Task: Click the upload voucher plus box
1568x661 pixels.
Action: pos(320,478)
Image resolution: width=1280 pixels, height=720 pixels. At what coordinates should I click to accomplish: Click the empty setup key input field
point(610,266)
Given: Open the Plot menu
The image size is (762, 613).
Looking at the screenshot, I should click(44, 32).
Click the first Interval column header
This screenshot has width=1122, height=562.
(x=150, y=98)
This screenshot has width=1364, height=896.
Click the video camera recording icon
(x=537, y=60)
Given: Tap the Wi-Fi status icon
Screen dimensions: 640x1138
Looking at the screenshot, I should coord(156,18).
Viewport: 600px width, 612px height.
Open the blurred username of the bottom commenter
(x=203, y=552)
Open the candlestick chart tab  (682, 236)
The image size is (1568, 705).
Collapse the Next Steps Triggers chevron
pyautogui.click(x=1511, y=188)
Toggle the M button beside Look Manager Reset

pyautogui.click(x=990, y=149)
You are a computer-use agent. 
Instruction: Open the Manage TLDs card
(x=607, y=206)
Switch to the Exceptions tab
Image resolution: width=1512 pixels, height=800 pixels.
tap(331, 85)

==========

Task statement: Return the material in full, exactly as shown.

Your solution:
Task: Click the upload voucher plus box
1568x661 pixels.
Action: pos(320,478)
Image resolution: width=1280 pixels, height=720 pixels. At what coordinates should I click to accomplish: Click the empty setup key input field
point(610,266)
Given: Open the Plot menu
The image size is (762, 613).
Looking at the screenshot, I should click(44, 32).
Click the first Interval column header
This screenshot has width=1122, height=562.
(x=150, y=98)
This screenshot has width=1364, height=896.
Click the video camera recording icon
(x=537, y=60)
Given: Tap the Wi-Fi status icon
Screen dimensions: 640x1138
Looking at the screenshot, I should coord(156,18).
Viewport: 600px width, 612px height.
Open the blurred username of the bottom commenter
(x=203, y=552)
Open the candlestick chart tab  (682, 236)
The image size is (1568, 705).
Collapse the Next Steps Triggers chevron
pyautogui.click(x=1511, y=188)
Toggle the M button beside Look Manager Reset

pyautogui.click(x=990, y=149)
You are a computer-use agent. 
Instruction: Open the Manage TLDs card
(x=607, y=206)
Switch to the Exceptions tab
Image resolution: width=1512 pixels, height=800 pixels.
tap(331, 85)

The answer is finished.